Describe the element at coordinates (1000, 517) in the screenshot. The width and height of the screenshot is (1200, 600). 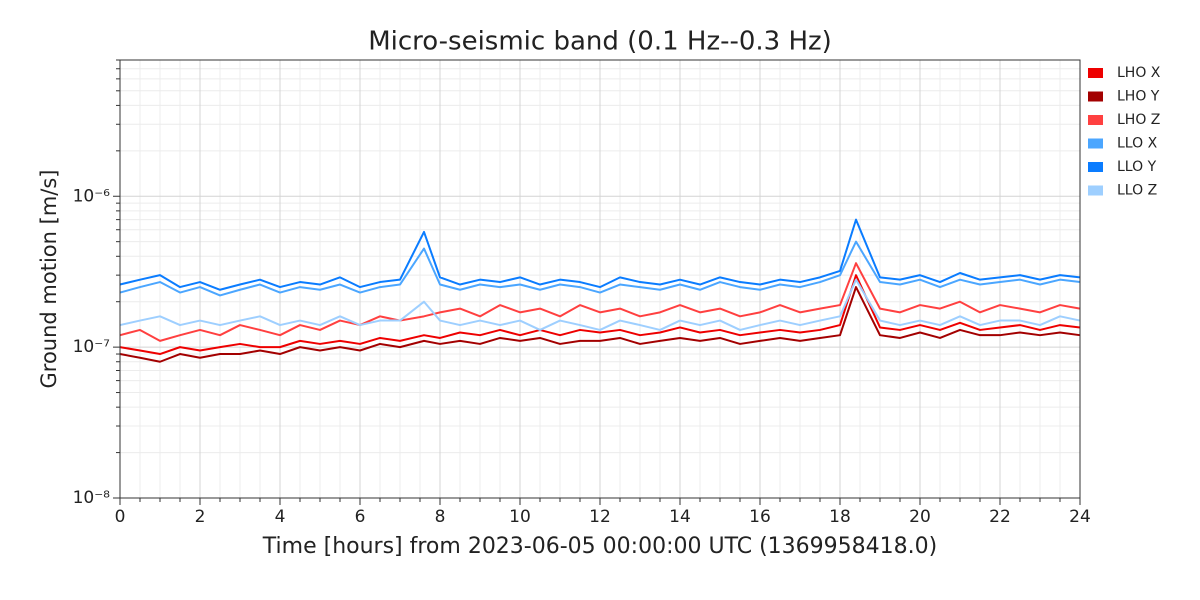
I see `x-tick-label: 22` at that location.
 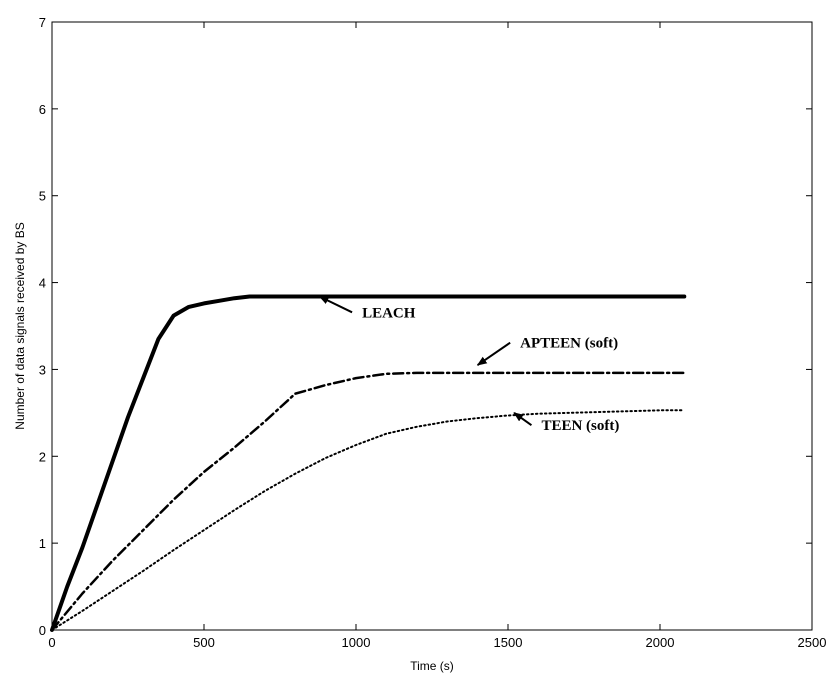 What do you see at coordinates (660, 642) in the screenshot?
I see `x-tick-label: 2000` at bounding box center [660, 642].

- - -

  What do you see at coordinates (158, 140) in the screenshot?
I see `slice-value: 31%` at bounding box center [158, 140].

- - -

VOTRE OBJECTIF: Pouvez-vous présenter en tableau Markdown les lignes situées entre celle qui contient « Describe the element » et celle qui contient « center [660, 642]. », ces deux lignes comprises, avec une colonne « N° » et une colonne « Ligne » ? Omettez les lignes vides et les images.

RÉPONSE:
| N° | Ligne |
|---|---|
| 1 | Describe the element at coordinates (1000, 517) in the screenshot. The width and height of the screenshot is (1200, 600).  |
| 2 | I see `x-tick-label: 22` at that location. |
| 3 |   What do you see at coordinates (660, 642) in the screenshot? |
| 4 | I see `x-tick-label: 2000` at bounding box center [660, 642]. |